FOLHA - Por que as fábricas européias não conseguem ir aos EUA?
FLYNN
- Outra vez, você precisa voltar à crise do petróleo. Acho que as européias saíram daqui não só porque as vendas eram baixas mas também porque as regulamentações ambientais seriam muito caras para elas. A Renault e a Peugeot saíram com uma imagem muito ruim. A Europa é um mercado muito competitivo, o mais difícil de ganhar dinheiro, e elas devem defender o mercado doméstico.

FOLHA - A GM perdeu muito dinheiro pagando à Fiat em 2005?
FLYNN
- Os analistas americanos estimam que tenham sido 2 bilhões, mas o custo total pode ter sido maior do que isso.

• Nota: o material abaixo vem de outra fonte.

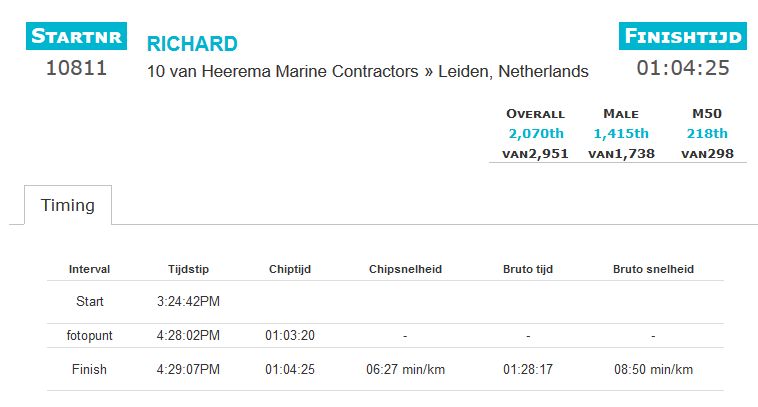Click the Heerema Marine Contractors team text

tap(309, 72)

FOLHA - No entanto foi melhor gastar todo esse dinheiro?
FLYNN
- Provavelmente foi. A Fiat foi uma distração. Eles conseguiram alguns benefícios na engenharia, mas não conseguiram muito e não parecia que iam conseguir. Foi um acordo mal concebido. A GM vai ser resistente a qualquer tipo de fusão ou muita aproximação com a Renault e a Nissan porque viu o que aconteceu com a Chrysler, que, basicamente, é propriedade de uma alemã.

FOLHA - É bom ter centros locais, como a engenharia no Brasil ajudando a Daewoo, já que os carros são parecidos aqui e na Coréia?
FLYNN
- Desde que com cuidado, é uma boa idéia. O problema de concentrar a engenharia é que o que o Brasil está fazendo só o Brasil poderá fazer, e, de repente, a demanda sobe muito. Você se especializa tanto que não pode trazer pessoas de outras divisões, outros países.